En 1935, le grand théoricien allemand Walter Benjamin revient pour Les Cahiers du Sud sur son expérience récente avec le « hachich ». Anonyme dans la ville, il profite de son invisibilité pour faire le récit de ses déambulations introspectives rythmées par les effets de la drogue.

Historien de l’art, traducteur de Proust, docteur en philosophie contraint à l’exil par le régime nazi, Walter Benjamin quitte définitivement l’Allemagne en septembre 1933, à la suite de son éviction de l’université de Francfort. Vivant entre New York et Paris, écrivant dans diverses revues, il consigne en 1935 ses impressions sur les effets du haschich pour les très estimés Cahiers du Sud de Jean Ballard.

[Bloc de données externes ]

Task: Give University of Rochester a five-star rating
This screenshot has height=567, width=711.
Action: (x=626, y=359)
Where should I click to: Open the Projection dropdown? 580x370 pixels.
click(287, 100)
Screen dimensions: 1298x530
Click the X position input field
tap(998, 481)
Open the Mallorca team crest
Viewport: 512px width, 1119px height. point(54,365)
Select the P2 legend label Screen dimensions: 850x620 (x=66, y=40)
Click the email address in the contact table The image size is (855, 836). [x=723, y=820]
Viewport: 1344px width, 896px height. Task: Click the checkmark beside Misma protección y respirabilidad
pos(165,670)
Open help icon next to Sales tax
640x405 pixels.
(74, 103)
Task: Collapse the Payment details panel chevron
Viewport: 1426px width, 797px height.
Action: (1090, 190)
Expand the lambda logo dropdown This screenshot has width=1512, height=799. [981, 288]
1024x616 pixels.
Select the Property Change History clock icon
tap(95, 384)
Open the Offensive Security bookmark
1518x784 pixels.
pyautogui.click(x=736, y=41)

Dans une ville qu’il ne connaît pas, Marseille, et alors que le soir tombe sur le Vieux Port, l’intellectuel avale – tel qu’on le fait alors – un morceau de résine de cannabis et quitte son hôtel. Le jour suivant il rédige les souvenirs de cette soirée, s’attachant comme dans le reste de son œuvre aux détails de la ville la nuit, à la foule, aux sons, au décor urbain.

Cinq ans plus tard, à nouveau contraint de s’exiler, cette fois de France à la suite de « l’étrange défaite » face à l’armée allemande, il met fin à ses jours à Portbou, de l’autre côté de la frontière espagnole. Il est aujourd’hui reconnu comme l’un des penseurs les plus importants du XXe siècle.

NOTE : « Une des premières manifestations du hachich réside dans le pressentiment sourd et oppressant que quelque chose d'étrange, d'inévitable, approche. Des images et des suites d'images, des souvenirs depuis longtemps ensevelis apparaissent ; des scènes et des situations entières deviennent présentes à l'esprit. Elles suscitent d'abord de l'intérêt, quelques fois de la joie ; finalement, si l'on ne peut plus s'en débarrasser, elles amènent de la fatigue et de la souffrance.

Le sujet est surpris et comme subjugué par tout ce qui se passe, par ce qu'il dit et ce qu'il fait. Son rire, ses paroles le frappent comme des événements venus de l'extérieur. Il peut aussi arriver à un état voisin de la divination ou de l’illumination. L'espace peut lui sembler agrandi, le sol incliné, l'air peut lui sembler brumeux, opaque ou lourd ; les couleurs deviennent plus intenses, plus lumineuses ; les objets plus beaux ou bien plus grossiers et menaçants.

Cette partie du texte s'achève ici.